Çevre ve Doğa Talanı
Sezgi Tağaç açıklamasında, Türkiye’nin doğal varlıklarının yağmalandığına da dikkat çekildi. "Bakanlıklar, kamu yöneticileri yağmacı sermayenin işini kolaylaştırırken doğasını toprağını korumak için direnen halkı cezalandırmak için elinden geleni yapıyor. Eskişehir’deki Atalan – Alpagut maden arama sürecinde yaşananlar bu gerçeğin sıradanlaşmış bir örneğidir. Uluslararası Şeffaflık Örgütü 2023 yılı Yolsuzluk Algı Endeksi'ne göre Türkiye 180 ülke arasında yolsuzluğun çok yoğun olduğu ülkeler grubundadır. Aynı zamanda yolsuzluğun en yüksek hızla arttığı 12 ülkeden birisidir. Ekonomik koşullar emekçi halkı, gündelik yaşamını dahi sürdüremez hale getirmiştir. Yaşanan yüksek enflasyon ve pahalılığa karşın siyasi irade gerçekleri yok sayıyor. Güdümlü kurumların istatistikleriyle yaşam hakkını tehdit eden yoksulluk gizlenmeye çalışılıyor. En temel ihtiyaçların bile sağlanmasının son derece güçleştiği bu koşullarda insanca yaşam hakkı ortadan kalkıyor. Bizler insan haklarında ısrarcıyız! Herkesin farklı ama eşit olduğunu bilerek; herkes için insan hakları demeye devam edeceğiz! Biliyoruz ki; hakların kullanılması değil; hakların kullanılmasının engellenmesi suçtur" dedi.

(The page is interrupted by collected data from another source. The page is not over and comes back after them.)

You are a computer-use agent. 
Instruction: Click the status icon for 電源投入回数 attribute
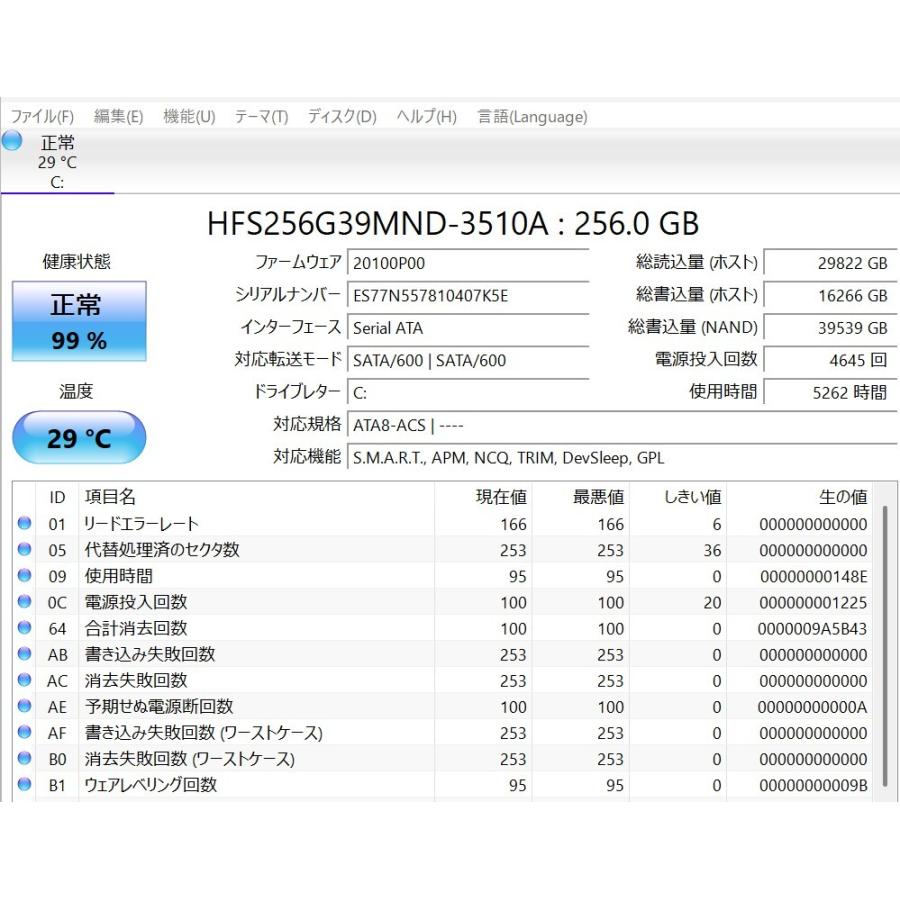click(x=22, y=602)
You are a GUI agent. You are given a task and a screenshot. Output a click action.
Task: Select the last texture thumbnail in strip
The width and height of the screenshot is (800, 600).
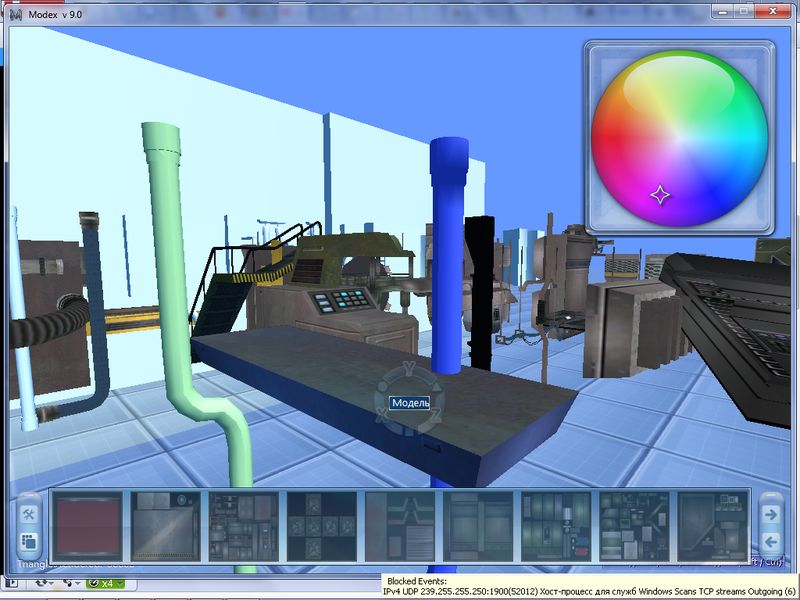712,525
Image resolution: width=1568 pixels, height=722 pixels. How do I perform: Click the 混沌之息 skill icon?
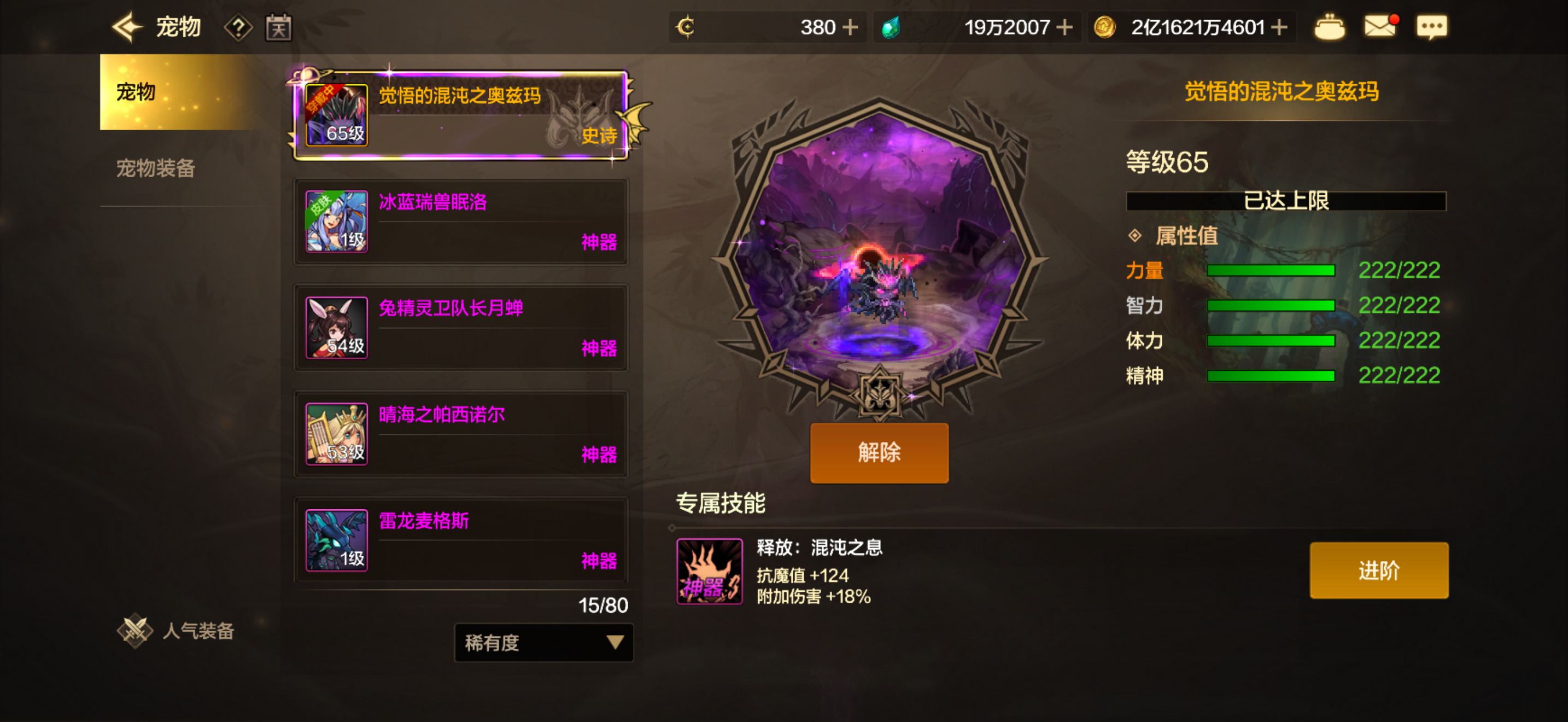click(709, 571)
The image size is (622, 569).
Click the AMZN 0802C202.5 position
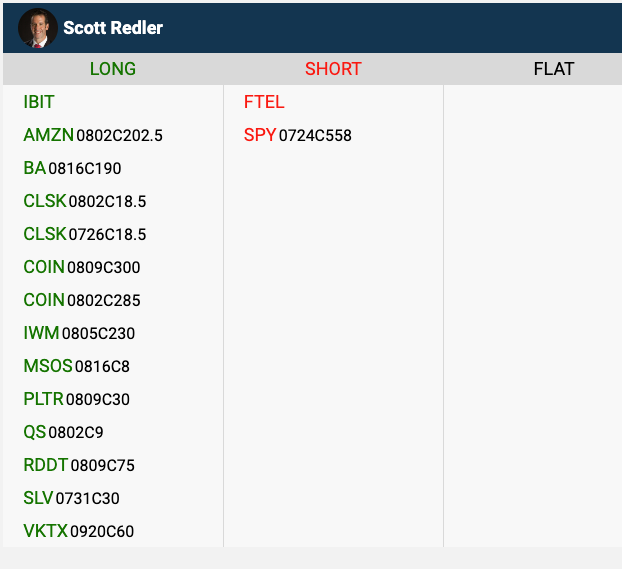click(92, 135)
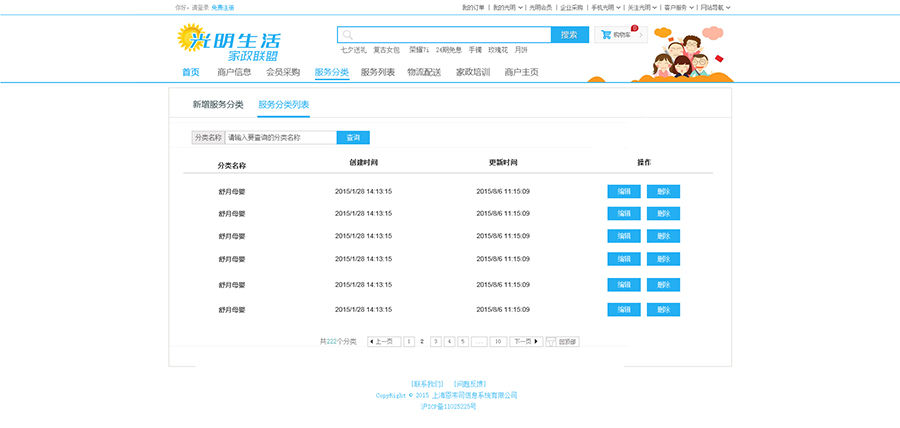Open 商户信息 in main navigation
This screenshot has width=900, height=428.
pyautogui.click(x=234, y=72)
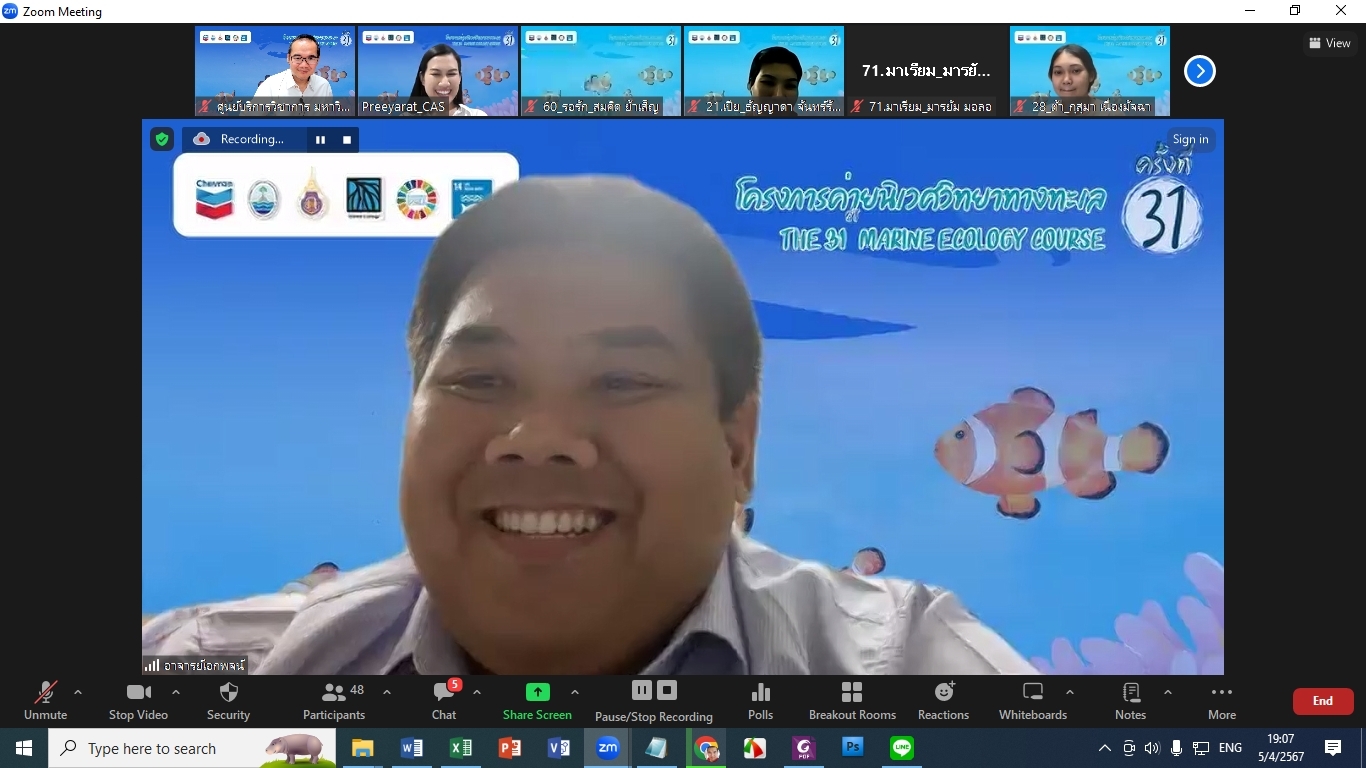Open the Security shield options
The width and height of the screenshot is (1366, 768).
click(228, 700)
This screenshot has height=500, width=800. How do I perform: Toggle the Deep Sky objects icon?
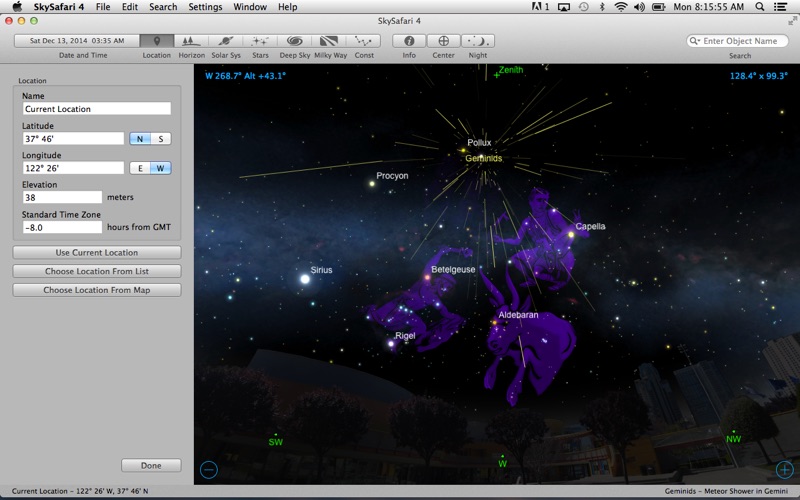294,41
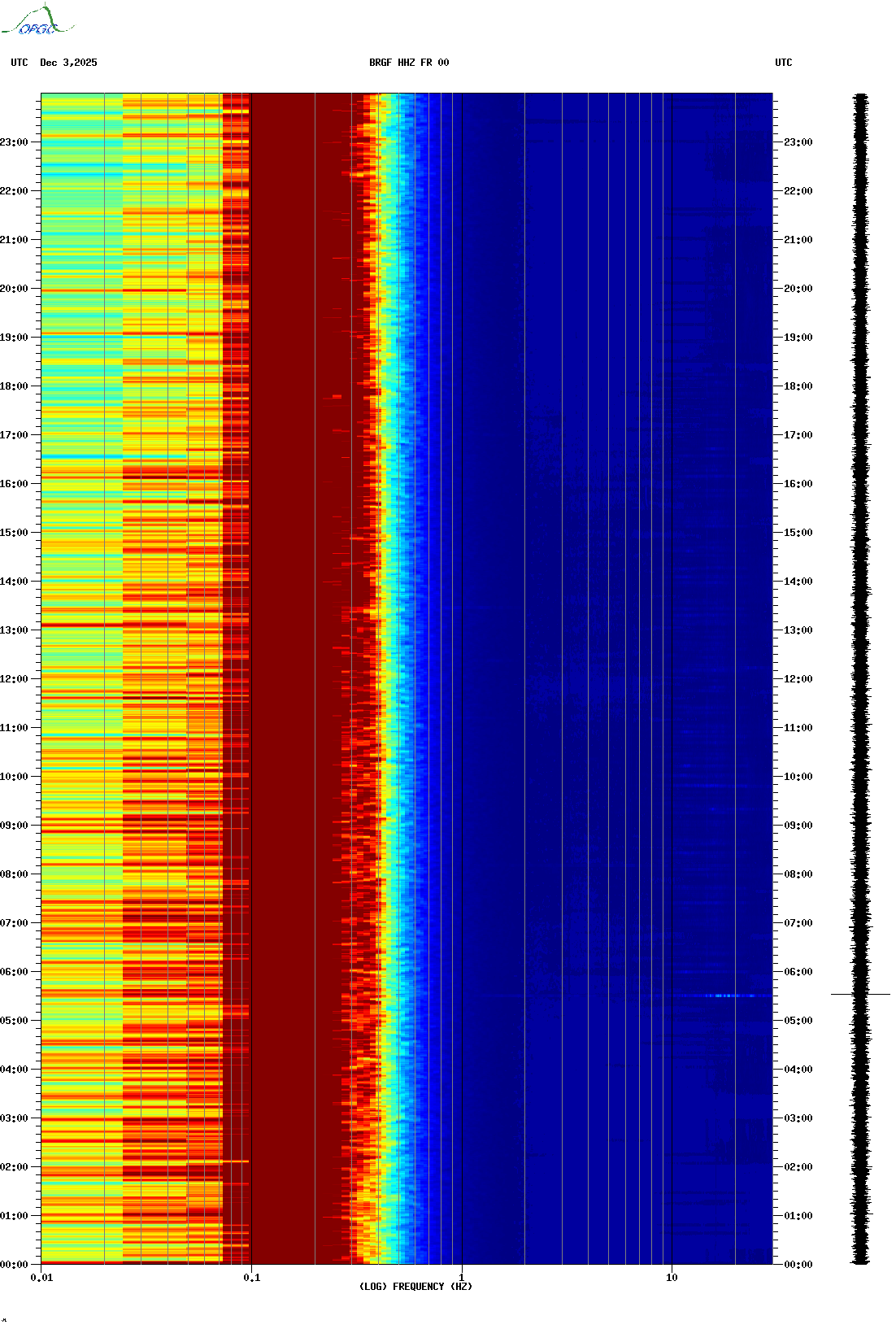Select the 23:00 marker on left time axis
Viewport: 896px width, 1329px height.
(14, 142)
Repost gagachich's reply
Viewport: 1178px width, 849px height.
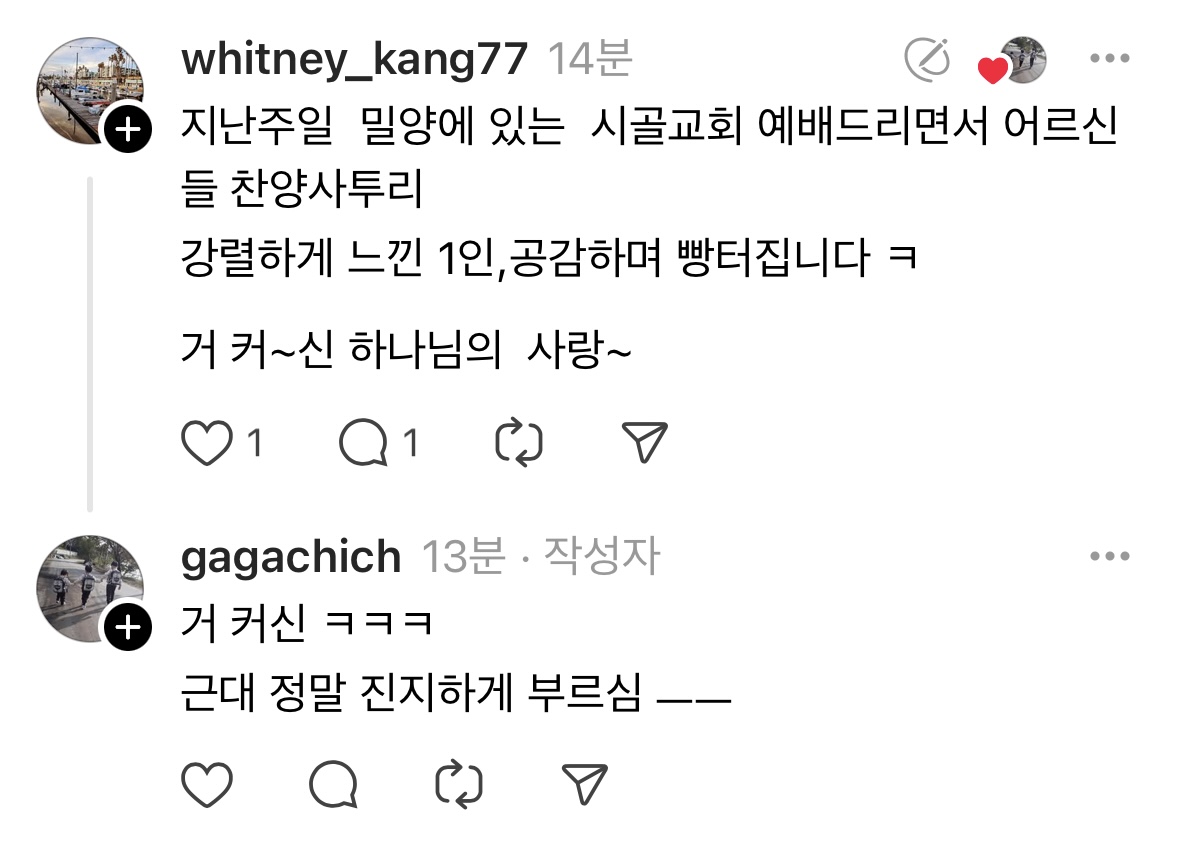click(459, 784)
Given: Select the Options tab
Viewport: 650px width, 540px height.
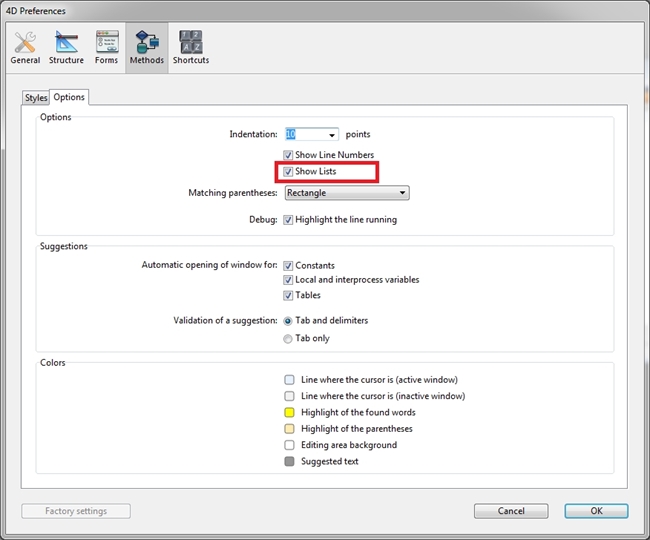Looking at the screenshot, I should (x=69, y=97).
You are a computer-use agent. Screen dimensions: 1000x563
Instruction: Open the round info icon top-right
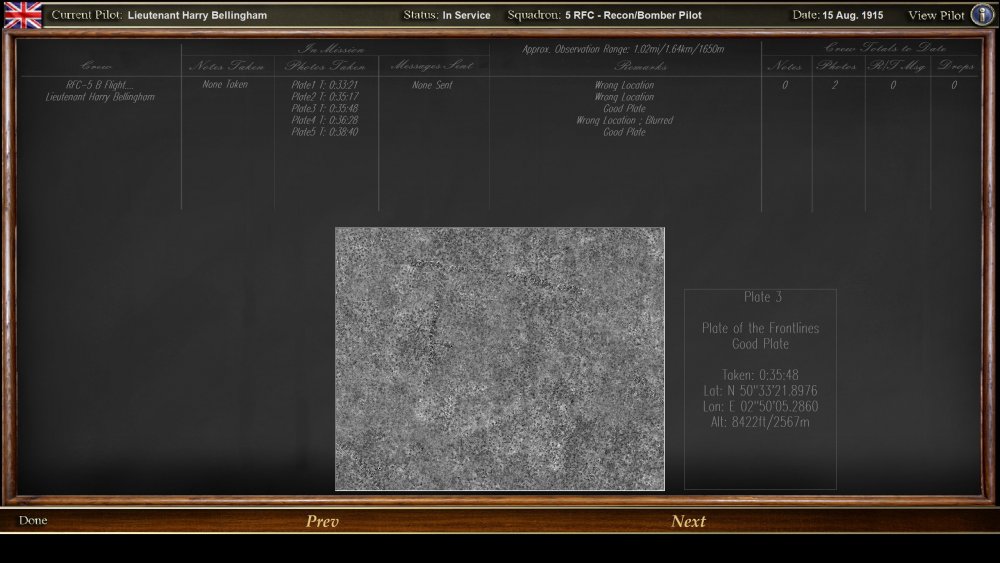click(980, 15)
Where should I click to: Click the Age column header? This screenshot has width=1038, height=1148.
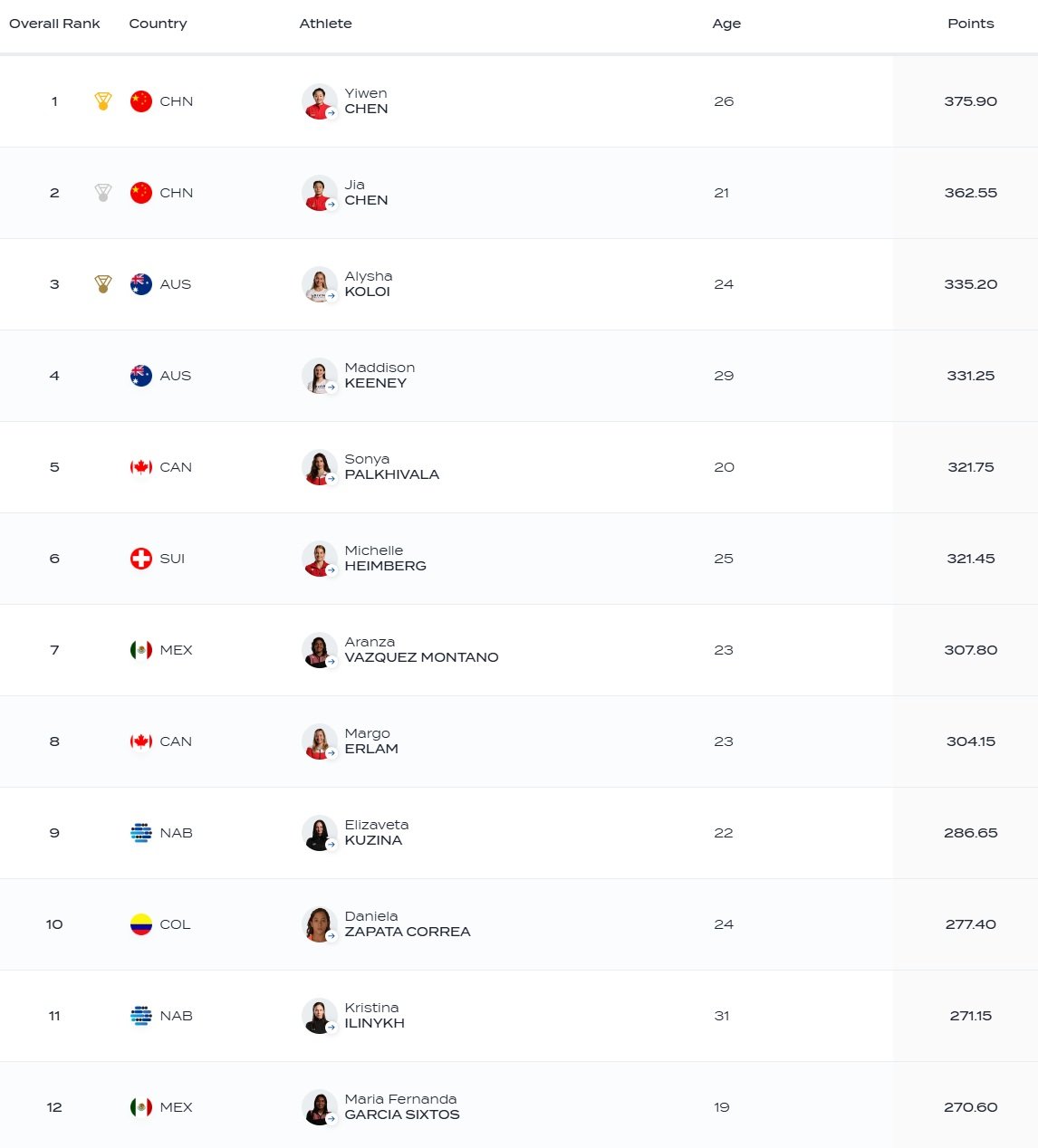coord(726,24)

Cezaevlerinde İnsan Hakları İhlalleri
Cezaevlerindeki doluluk oranının kapasitenin üzerinde olduğuna ve tutukluların insan haklarının sistematik olarak ihlal edildiğine vurgu yapan Platform, “Cezaevleri düşüncesinden, yaptığı gazetecilikten, örgütlenme hakkını kullanmasından dolayı hapse atılanlarla kapasitesi üzerinde doluluğa sahip. Ebeveynleri ile hapishanelerde kalan çocuklar insan hakları / çocuk hakları bakımından kanayan yara olmaya devam ediyor.Hapishanelerden gelen ihlal ve işkence haberleri sıradanlaştı. Hasta tutuklu ve mahkûmların sağlık hizmetlerine zamanında ve yeterli düzeyde ulaşamadıkları sır değil. Siyasi irade yaşanan sorunları duymak / görmek istemiyor” ifadelerini kullandı.
“Yaşasın Halkların Kardeşliği!”
Eskişehir Emek ve Demokrasi Platformu, basın açıklamasını şu sözlerle tamamladı: “Bizler, herkes için insan hakları demeye devam edeceğiz. İnsan hakları mücadelesini büyütmek ve hakların savunulmasını sağlamak için kararlıyız. İnsanlık onuru, baskı ve zulmü yenecek!”